Ideally, design-time build failures would be surfaced elsewhere, such as in the error list. That work can be done separately.


Today I stumbled upon a repro for the above. A DDRITs solution in the VS repo (ProjectSystemOpenClose.sln) won't open in VS due to:

MSB4019 The imported project "D:\build\Microsoft.CodeIndex.EnvVarDump.targets" was not found. Confirm that the expression in the Import declaration "\build\Microsoft.CodeIndex.EnvVarDump.targets" is correct, and that the file exists on disk.

That comes from this target:

  <Import
    Condition="'$(RichCodeNavTargetImported)'=='' AND '$(IsMSBuildRetail)' != 'true'"
    Project="$(PkgMicrosoft_CodeIndex_EnvVarDump)\build\Microsoft.CodeIndex.EnvVarDump.targets" />

The PkgMicrosoft_CodeIndex_EnvVarDump property is not defined, because the Microsoft.CodeIndex.EnvVarDump package is not referenced in this solution. The path it really wants is D:\NuGetPackages\microsoft.codeindex.envvardump\0.1.2330-alpha-g5c81d269c8\build\Microsoft.CodeIndex.EnvVarDump.targets.

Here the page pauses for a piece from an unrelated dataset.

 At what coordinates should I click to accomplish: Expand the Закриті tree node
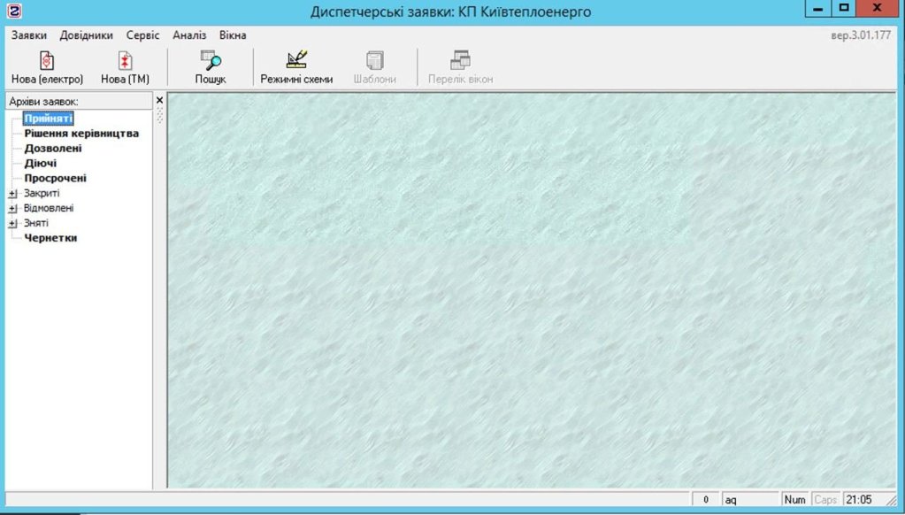click(12, 193)
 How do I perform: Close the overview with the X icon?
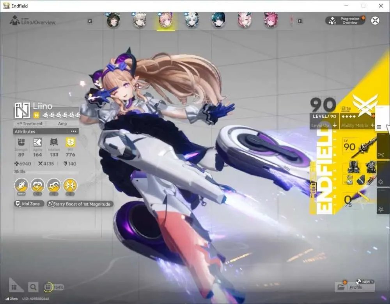click(x=375, y=21)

So, given that DTB failure, here's the before/after:

Before

image

After

image

In this case, the error impacts normal user-requested builds too, so it's obvious to the user that something is wrong with the solution. If it were a failure in a DTB-only target, for example, it wouldn't be possible to see the source of the error. We should surface DTB errors in the UI somewhere as a future improvement.